SC STATE PRESIDENT
SC State trustees consider new president's salary
ORANGEBURG, S.C. (AP) - South Carolina State University trustees are meeting to approve the salary of the school's new president.
State officials have approved the university to pay Thomas Elzey up to $326,000 when he takes over on June 15. Trustees have put Elzey's salary on the agenda for Tuesday's meeting.
Elzey's state salary will be $170,000, with an additional $131,000 coming from a South Carolina State foundation along with a housing allowance.
Trustees picked Elzey as the school's new president last month. He is currently a finance and operations executive at The Citadel.
Former South Carolina State president George Cooper earned about $250,000 annually, while interim president Cynthia Warrick is making $156,000.
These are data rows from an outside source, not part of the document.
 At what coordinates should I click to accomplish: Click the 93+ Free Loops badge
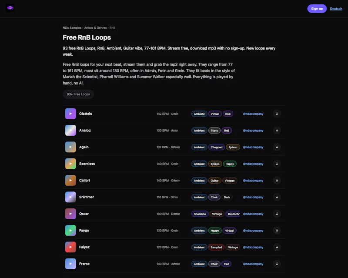[x=78, y=94]
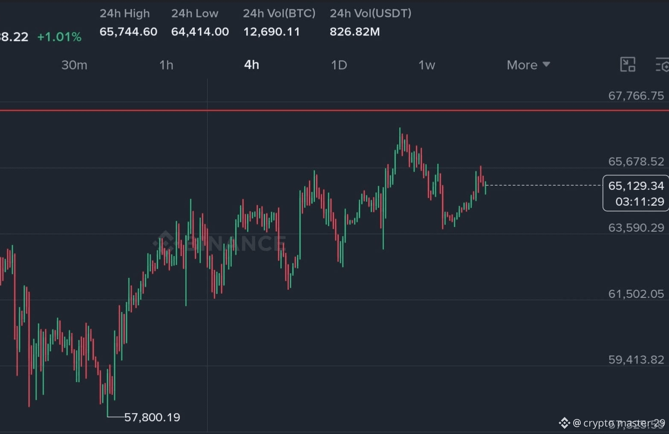Viewport: 669px width, 434px height.
Task: Choose the 1w timeframe
Action: point(427,65)

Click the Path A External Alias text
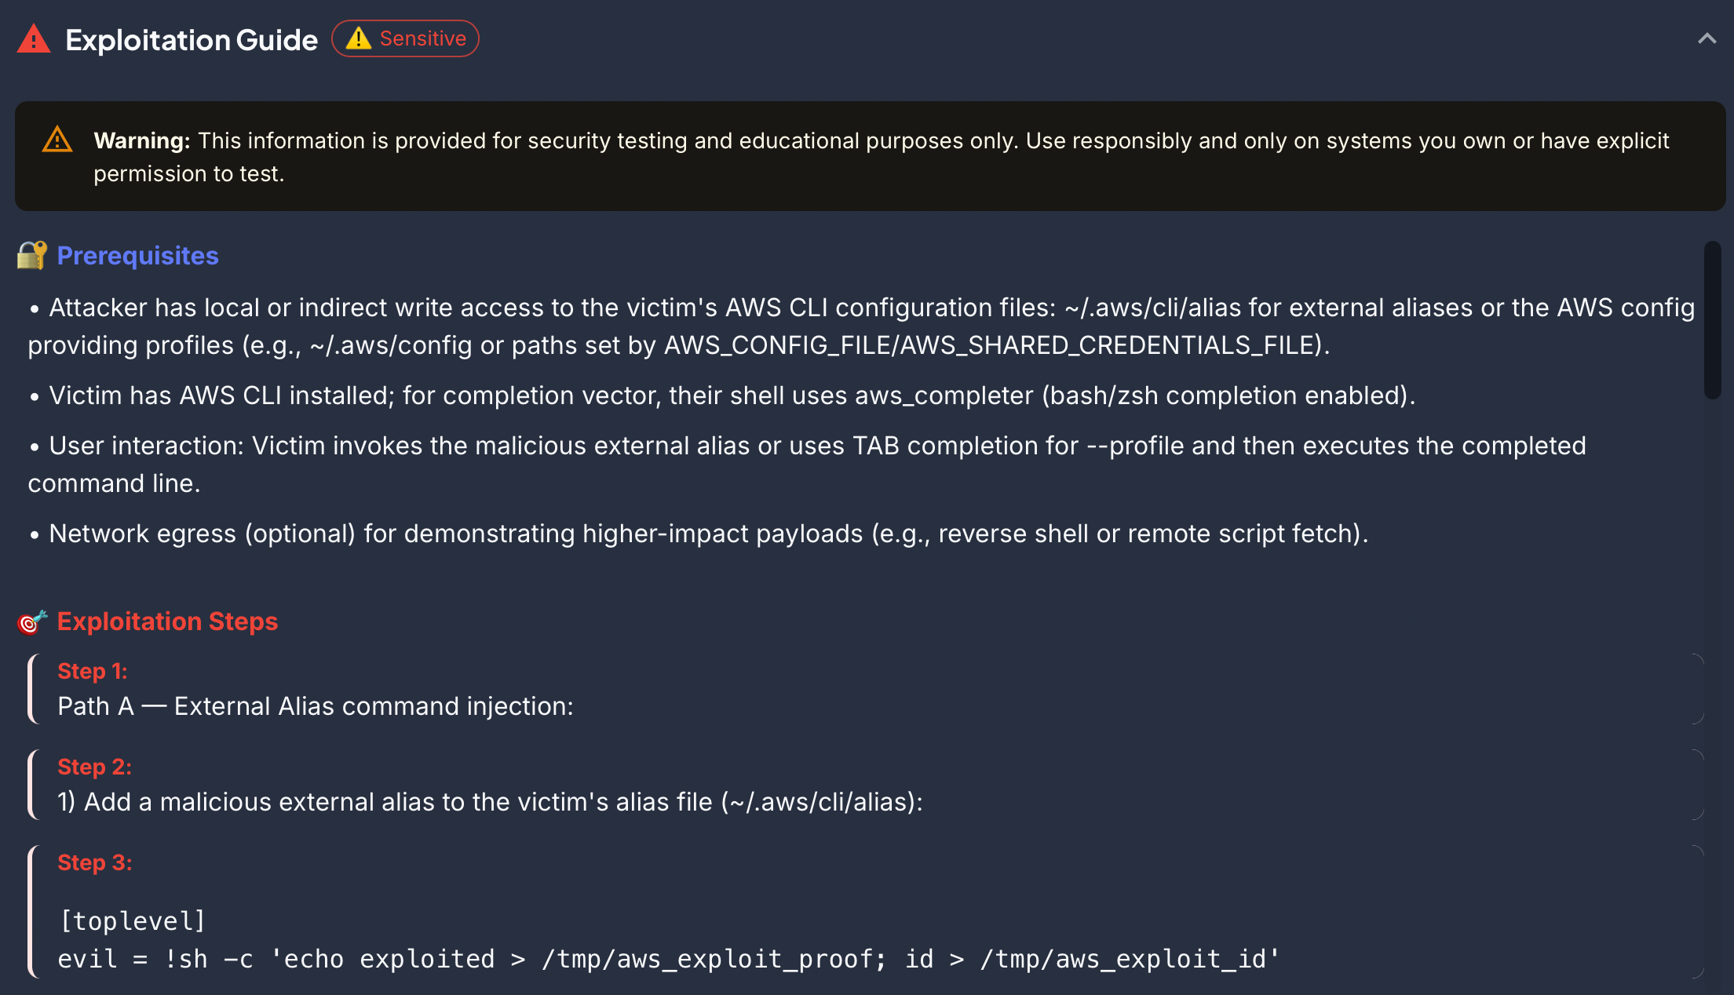315,706
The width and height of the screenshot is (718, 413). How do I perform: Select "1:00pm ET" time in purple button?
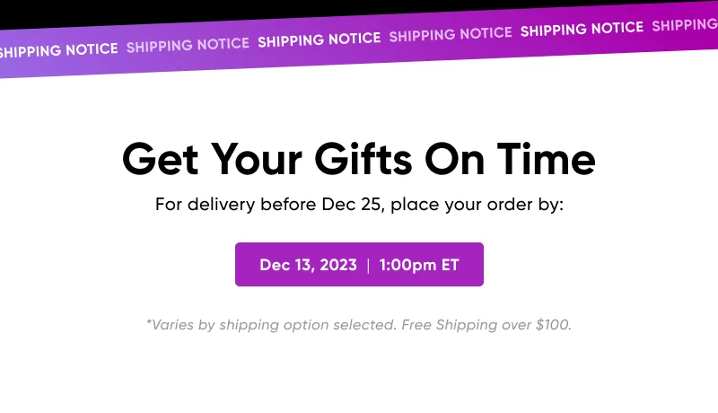[x=419, y=265]
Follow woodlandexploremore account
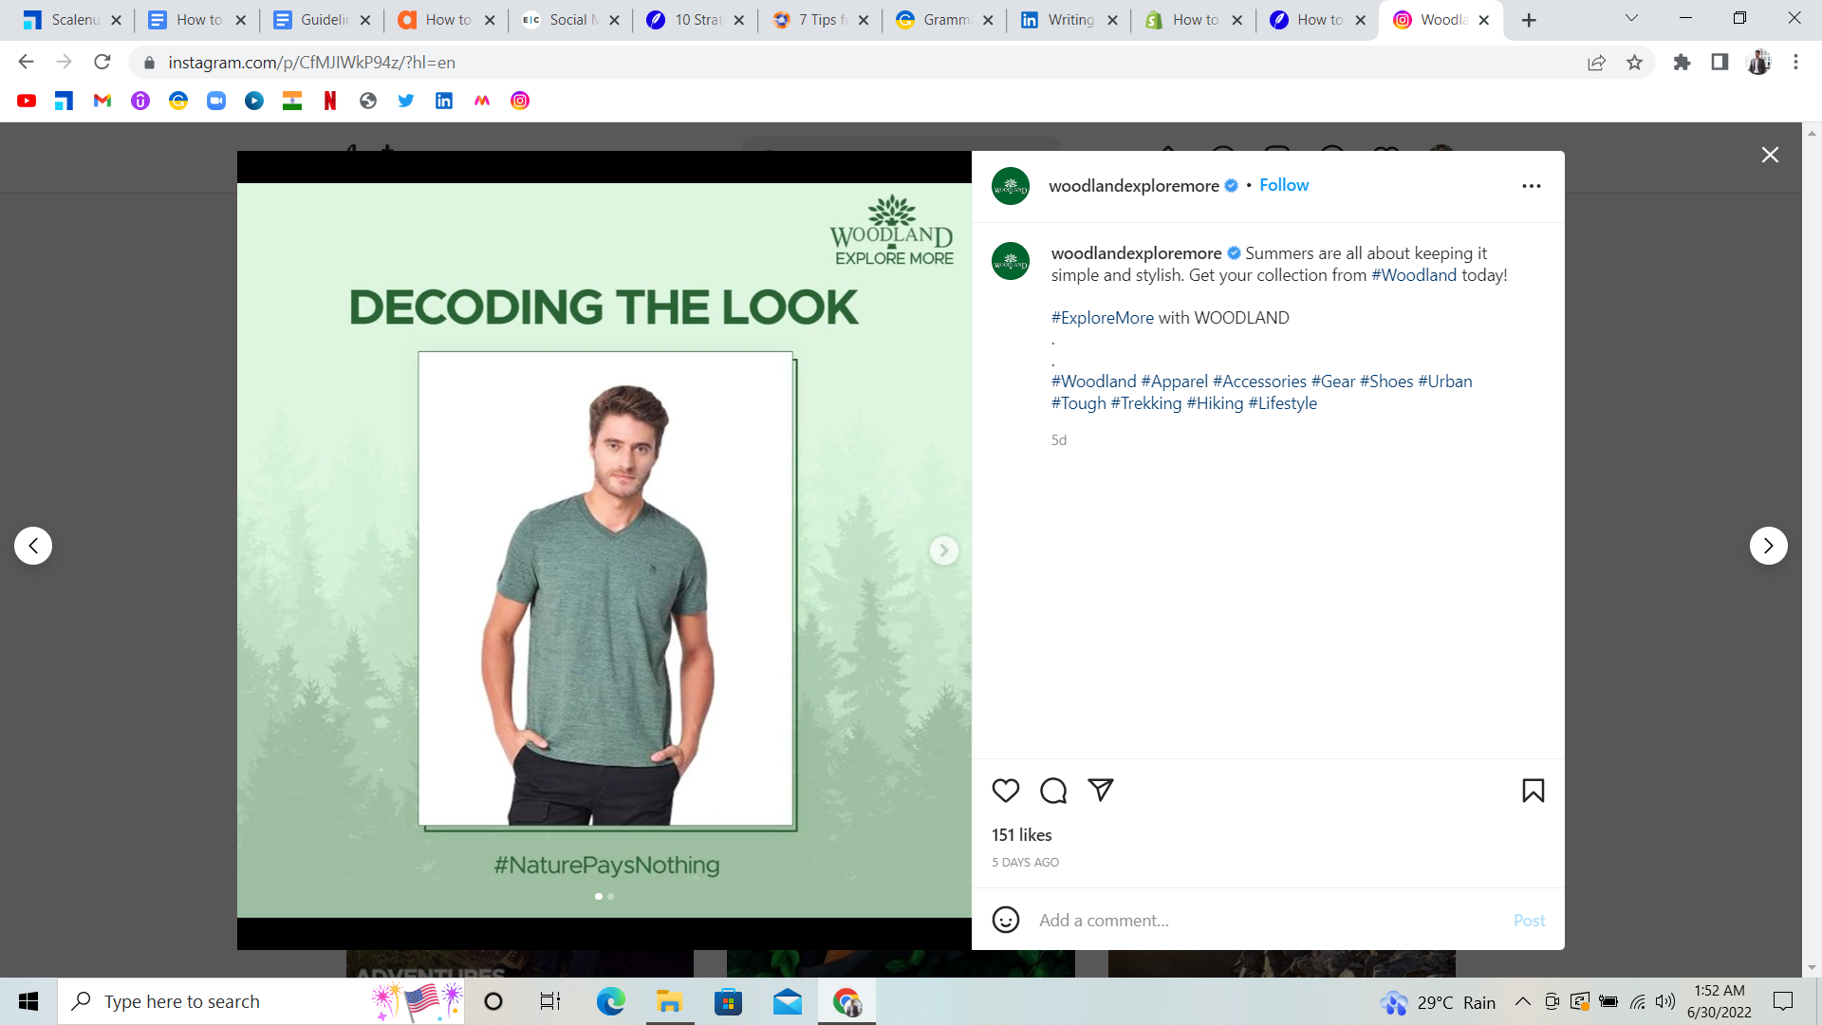 1283,185
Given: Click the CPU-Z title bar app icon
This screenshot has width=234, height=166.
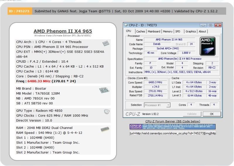Looking at the screenshot, I should (x=126, y=25).
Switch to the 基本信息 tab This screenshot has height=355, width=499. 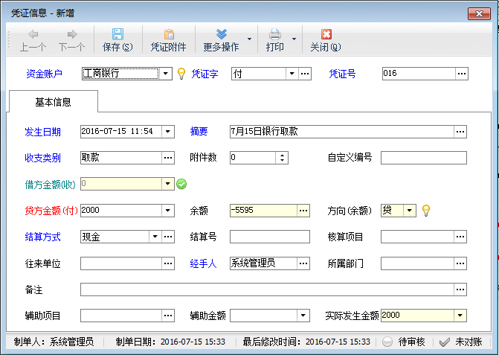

Lawmakers kicked five trustees off the university's board earlier this month, but the new trustees won't replace them until July.
SC SENATE
Budget debate scheduled to continue in SC Senate
COLUMBIA, S.C. (AP) - The budget debate in the South Carolina Senate enters week two.
Senators are scheduled to resume discussions Tuesday on their state spending plan for the fiscal year that starts July 1.
They have yet to tackle on the floor two issues expected to bring prolonged debate: Medicaid expansion and private school choice.
Republican legislators have repeatedly refused Democrats' efforts to insert an expansion of Medicaid eligibility in the 2013-14 state budget. But Democrats promise to try again. The expansion called for in the federal health care overhaul would extend Medicaid to hundreds of thousands of additional poor adults in South Carolina.
Proposals that use tax credits and deductions to help parents send their children to private schools have died repeatedly in the Legislature over the last decade.
SHOTGUN SLAYING
SC woman charged with shotgun killing of boyfriend
SPARTANBURG, S.C. (AP) - Spartanburg County's coroner is planning an autopsy after a man was killed by a shotgun blast to his chest.
Spartanburg police say 20-year-old David Allen Moholland was shot to death on Monday. His girlfriend was charged with murder. She is 21-year-old Erika Michelle Sutelman. Jail officials could not be reached Tuesday to find out whether she had an attorney.
Coroner Rusty Clevenger says an autopsy was scheduled for Tuesday.
Police say the couple had been staying at a Spartanburg apartment as guests of another couple.
A police report says Sutelman told officers they were playing with a 12-gauge shotgun inside the apartment and she thought the gun's safety was on so she pulled the trigger, hitting Moholland.
RETAIL STORE FRAUD
Feds: Man stole $600K at Carolinas, Georgia stores
CHARLOTTE, N.C. (AP) - A South Carolina man faces federal fraud and conspiracy charges after authorities say he masterminded a 3-year scheme that faked store refund transactions totaling more than $600,000 from Wal-Mart stores in the Carolinas and Georgia.
The Charlotte Observer reports that 49-year-old Robert Michael Milton of Blacksburg, S.C., was arrested earlier this month. His Charlotte attorney did not immediately return a call seeking comment Tuesday.
A Department of Homeland Security investigator in Charlotte says Milton's operation included $115,000 in fraudulently returned computer software, $95,000 in DVDs, and $46,000 in cheap fishing rods that were exchanged for costly ones.
The break in the case came when Milton's storage unit in the Cleveland County town of Grover was left open and a worker looked inside.
OCEAN WINE AGING
Wine aged in Charleston Harbor being recovered
CHARLESTON, S.C. (AP) - A California winery is recovering four cases of Cabernet Sauvignon that have aged on the floor of Charleston Harbor for the past three months.
Mira Winery of St. Helena, Calif., placed the bottles of wine in yellow steel mesh cages and then submerged them offshore in an undisclosed location back in February.
On Tuesday, the divers head out to recover the wine so the winery can judge the effects of ocean aging. Winemakers have long known wine recovered from sunken ships has a unique taste and the ocean is thought to have something to do with that.
There have been similar experiments with ocean aging of wine both in Europe and on the West Coast.
ANSONBOROUGH HOMES
Low-income housing goes up on SC site hit by Hugo
CHARLESTON, S.C. (AP) - After almost a quarter century, the city of Charleston is again building low-income housing in an area that was ravaged by Hurricane Hugo.
The Category 4 storm back in 1989 destroyed the low-income Ansonborough Homes near the Cooper River. Since then, the land has remained an empty field.
But on Tuesday, Mayor Joe Riley and city officials will complete a land transfer allowing the city Housing Authority to proceed with construction of 55 new apartments for low-income senior citizens.
The units are scheduled to open by Christmas of next year.